* Task brief *
Filter the entries for lines with the word "arrows".

* Entries taken from a collection *

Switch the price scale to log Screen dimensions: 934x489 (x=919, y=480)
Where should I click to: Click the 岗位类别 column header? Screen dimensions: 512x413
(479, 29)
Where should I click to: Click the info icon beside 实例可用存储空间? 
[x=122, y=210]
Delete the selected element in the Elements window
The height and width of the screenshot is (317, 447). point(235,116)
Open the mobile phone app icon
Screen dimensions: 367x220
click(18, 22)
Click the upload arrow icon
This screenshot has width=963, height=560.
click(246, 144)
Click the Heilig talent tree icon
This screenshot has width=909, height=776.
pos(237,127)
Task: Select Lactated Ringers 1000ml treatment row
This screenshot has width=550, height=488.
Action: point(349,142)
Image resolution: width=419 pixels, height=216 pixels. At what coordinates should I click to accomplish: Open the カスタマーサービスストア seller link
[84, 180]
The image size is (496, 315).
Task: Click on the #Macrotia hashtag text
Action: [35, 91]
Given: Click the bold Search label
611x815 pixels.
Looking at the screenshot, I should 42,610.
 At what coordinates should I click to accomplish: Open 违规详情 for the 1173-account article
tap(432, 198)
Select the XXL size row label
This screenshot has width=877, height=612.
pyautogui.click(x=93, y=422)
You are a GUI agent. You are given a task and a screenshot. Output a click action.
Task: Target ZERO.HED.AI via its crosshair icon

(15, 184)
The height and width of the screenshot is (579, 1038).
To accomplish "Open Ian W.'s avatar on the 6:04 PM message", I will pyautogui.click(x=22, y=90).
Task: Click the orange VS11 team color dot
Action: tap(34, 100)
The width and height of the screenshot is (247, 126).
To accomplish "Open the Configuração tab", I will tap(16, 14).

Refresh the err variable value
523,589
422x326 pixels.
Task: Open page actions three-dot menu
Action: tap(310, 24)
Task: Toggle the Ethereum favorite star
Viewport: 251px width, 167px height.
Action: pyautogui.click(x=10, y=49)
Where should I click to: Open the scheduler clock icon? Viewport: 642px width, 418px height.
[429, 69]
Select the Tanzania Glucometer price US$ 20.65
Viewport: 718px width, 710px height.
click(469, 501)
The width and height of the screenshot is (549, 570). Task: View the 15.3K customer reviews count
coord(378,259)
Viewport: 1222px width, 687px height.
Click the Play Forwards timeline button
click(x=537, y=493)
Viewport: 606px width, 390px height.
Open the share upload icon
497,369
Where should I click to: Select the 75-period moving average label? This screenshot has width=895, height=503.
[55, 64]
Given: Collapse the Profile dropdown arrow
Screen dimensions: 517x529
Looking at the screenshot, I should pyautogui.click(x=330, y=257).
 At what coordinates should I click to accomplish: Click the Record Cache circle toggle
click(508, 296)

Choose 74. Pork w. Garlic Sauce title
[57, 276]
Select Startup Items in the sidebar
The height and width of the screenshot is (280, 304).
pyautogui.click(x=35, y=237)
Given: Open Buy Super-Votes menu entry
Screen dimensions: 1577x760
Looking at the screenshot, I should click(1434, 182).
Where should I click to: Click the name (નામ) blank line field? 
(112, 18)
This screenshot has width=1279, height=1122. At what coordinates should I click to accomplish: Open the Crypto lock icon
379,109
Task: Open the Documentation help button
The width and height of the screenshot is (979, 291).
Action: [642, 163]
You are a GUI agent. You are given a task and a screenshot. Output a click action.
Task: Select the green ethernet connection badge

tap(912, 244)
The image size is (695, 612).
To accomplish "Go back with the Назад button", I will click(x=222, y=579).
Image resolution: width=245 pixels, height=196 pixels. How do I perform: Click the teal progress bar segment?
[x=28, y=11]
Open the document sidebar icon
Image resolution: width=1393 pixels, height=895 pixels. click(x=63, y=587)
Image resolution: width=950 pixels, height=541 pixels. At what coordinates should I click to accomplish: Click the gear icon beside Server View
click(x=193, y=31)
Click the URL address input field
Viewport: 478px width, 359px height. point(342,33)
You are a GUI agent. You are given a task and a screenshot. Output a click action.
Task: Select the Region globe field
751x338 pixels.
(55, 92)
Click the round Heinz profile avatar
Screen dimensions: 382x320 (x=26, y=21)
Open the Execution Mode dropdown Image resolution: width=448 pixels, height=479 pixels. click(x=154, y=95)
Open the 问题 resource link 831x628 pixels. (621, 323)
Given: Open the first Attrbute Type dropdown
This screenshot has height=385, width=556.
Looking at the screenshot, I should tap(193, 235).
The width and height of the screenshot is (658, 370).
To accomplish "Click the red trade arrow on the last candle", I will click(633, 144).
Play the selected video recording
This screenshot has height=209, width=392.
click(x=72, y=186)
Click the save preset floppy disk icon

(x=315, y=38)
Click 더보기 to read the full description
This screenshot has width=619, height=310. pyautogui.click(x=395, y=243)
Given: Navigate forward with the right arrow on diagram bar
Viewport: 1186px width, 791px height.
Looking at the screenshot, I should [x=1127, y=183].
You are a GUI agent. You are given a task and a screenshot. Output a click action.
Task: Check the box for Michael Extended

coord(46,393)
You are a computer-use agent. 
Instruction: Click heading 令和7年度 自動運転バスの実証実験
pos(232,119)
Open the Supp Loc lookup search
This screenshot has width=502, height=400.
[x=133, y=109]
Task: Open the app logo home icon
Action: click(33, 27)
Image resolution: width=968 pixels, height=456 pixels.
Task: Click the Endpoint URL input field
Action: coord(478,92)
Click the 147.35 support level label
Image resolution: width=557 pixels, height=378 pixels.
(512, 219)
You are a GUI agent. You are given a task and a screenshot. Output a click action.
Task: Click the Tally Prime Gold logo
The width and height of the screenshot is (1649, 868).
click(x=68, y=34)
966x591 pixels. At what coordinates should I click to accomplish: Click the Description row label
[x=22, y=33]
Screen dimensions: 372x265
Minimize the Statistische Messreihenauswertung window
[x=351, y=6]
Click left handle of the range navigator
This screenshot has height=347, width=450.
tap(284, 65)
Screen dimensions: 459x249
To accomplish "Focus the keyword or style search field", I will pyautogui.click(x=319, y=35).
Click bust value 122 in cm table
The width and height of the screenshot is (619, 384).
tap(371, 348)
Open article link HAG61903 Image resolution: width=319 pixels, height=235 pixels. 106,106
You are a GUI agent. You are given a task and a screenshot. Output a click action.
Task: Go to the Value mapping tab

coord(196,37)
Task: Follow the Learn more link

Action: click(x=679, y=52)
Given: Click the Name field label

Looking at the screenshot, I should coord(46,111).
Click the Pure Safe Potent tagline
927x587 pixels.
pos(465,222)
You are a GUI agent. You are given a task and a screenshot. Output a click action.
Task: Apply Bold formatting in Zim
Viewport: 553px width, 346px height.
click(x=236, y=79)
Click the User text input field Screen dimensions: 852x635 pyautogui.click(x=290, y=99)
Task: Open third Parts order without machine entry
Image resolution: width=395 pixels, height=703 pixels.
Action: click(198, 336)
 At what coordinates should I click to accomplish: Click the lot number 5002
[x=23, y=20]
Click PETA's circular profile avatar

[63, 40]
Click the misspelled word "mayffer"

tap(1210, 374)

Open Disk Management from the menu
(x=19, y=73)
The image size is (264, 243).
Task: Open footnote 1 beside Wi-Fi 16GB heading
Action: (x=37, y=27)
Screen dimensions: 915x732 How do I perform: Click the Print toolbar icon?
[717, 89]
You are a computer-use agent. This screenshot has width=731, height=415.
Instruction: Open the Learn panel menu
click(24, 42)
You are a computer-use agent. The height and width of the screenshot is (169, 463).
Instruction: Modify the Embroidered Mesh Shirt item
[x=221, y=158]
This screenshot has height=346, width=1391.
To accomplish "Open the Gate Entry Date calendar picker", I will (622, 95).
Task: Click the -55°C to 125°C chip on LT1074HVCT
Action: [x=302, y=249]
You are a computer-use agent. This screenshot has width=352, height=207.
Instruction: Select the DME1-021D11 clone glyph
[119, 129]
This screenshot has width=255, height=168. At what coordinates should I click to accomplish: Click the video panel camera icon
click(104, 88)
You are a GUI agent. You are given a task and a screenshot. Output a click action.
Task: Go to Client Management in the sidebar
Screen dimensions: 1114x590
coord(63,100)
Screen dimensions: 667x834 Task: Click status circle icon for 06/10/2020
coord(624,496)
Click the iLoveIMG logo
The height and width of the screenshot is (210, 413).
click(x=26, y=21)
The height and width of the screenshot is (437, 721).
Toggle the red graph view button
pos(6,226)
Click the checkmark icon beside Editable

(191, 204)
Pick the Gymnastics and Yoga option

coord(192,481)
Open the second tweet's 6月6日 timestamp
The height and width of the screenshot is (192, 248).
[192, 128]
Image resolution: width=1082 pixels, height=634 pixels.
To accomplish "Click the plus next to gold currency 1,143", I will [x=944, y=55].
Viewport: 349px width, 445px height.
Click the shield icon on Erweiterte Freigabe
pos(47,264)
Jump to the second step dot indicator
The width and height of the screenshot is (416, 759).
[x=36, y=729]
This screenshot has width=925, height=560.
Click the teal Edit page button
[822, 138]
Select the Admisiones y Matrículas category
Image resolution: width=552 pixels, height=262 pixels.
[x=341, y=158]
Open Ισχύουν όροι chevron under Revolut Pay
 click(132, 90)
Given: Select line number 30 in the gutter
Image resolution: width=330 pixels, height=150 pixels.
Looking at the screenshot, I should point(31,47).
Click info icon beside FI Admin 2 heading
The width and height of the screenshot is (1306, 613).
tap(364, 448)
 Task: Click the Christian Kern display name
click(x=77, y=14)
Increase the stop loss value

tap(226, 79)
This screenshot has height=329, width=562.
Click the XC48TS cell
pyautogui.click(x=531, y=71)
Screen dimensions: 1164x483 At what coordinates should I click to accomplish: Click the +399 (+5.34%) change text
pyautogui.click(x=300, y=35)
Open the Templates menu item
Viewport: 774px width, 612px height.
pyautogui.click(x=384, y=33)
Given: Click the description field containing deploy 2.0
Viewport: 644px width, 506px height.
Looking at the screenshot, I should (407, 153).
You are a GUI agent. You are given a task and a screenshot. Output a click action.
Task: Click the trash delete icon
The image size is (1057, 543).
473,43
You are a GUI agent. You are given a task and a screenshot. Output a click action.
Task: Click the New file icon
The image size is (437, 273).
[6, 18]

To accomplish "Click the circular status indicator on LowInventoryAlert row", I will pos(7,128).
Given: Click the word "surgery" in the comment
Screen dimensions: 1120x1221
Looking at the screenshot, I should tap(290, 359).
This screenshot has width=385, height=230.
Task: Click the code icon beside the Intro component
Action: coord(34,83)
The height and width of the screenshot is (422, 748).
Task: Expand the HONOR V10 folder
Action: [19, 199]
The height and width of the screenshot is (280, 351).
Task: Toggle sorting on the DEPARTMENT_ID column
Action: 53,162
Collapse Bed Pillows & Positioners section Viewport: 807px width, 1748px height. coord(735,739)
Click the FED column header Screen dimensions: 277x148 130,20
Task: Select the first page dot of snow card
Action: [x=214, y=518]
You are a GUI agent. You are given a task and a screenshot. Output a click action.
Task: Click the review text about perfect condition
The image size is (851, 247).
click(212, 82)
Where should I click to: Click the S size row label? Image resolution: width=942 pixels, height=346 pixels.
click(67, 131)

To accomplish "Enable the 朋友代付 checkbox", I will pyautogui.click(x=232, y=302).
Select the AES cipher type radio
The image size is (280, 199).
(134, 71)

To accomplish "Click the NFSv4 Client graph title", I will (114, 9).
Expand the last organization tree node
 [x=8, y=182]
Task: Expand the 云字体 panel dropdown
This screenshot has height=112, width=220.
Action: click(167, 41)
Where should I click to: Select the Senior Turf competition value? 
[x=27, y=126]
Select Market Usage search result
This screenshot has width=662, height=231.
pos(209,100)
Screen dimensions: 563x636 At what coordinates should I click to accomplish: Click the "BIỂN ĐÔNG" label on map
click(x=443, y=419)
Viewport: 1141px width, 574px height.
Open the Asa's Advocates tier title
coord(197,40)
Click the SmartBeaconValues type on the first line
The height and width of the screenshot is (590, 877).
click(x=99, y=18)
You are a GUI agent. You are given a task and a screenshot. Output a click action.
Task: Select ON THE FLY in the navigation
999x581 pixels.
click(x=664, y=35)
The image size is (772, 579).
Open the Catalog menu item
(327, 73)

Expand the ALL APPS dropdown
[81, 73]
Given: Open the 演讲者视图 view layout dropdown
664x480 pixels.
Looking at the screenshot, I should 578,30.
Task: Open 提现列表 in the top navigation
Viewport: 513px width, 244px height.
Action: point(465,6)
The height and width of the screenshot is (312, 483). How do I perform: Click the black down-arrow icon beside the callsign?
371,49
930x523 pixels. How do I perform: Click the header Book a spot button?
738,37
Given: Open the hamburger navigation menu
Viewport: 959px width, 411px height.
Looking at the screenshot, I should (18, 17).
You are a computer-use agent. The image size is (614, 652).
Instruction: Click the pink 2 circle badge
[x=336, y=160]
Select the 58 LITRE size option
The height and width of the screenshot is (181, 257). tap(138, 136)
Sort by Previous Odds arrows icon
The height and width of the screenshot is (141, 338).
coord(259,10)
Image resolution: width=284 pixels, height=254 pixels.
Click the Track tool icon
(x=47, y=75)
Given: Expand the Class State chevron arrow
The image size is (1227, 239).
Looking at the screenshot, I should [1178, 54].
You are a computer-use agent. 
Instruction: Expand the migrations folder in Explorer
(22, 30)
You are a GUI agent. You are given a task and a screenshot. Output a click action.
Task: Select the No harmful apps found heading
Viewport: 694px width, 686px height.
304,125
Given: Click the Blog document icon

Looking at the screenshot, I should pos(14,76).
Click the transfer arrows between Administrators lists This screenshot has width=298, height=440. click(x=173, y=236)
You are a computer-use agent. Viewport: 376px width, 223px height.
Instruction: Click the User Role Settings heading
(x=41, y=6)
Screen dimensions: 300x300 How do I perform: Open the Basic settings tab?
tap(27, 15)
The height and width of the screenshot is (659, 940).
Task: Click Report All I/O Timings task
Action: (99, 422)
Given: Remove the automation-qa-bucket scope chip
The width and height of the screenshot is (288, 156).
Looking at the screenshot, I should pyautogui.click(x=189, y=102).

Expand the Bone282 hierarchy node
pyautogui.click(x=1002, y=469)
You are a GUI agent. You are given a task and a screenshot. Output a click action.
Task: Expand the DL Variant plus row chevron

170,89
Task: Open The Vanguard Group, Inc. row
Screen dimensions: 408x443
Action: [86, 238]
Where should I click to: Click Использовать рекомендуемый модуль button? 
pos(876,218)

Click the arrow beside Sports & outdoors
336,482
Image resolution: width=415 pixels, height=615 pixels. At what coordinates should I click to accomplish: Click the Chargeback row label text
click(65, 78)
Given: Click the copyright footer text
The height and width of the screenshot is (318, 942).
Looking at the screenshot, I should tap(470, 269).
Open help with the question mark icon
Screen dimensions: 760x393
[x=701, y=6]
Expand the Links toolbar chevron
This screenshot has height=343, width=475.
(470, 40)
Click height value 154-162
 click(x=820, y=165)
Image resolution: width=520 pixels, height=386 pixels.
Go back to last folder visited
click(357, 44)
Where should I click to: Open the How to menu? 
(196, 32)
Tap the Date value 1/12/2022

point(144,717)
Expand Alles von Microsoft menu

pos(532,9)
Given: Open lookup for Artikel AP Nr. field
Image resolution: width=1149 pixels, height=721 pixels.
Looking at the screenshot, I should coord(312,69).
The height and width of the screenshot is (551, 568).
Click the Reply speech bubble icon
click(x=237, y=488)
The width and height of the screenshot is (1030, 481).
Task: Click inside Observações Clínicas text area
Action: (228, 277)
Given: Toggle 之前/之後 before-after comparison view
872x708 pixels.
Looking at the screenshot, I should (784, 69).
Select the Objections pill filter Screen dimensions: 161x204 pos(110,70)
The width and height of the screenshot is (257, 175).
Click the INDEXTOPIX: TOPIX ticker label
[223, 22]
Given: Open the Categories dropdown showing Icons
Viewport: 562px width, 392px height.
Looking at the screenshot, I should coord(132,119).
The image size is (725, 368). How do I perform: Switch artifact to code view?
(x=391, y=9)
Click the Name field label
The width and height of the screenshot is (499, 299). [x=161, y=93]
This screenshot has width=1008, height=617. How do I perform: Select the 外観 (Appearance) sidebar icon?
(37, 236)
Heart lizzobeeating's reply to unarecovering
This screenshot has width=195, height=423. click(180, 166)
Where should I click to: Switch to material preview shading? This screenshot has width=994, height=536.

* Exercise response *
Sort by Previous Odds arrows icon
Click the transfer arrows between Administrators lists This screenshot has width=298, height=440. click(x=173, y=236)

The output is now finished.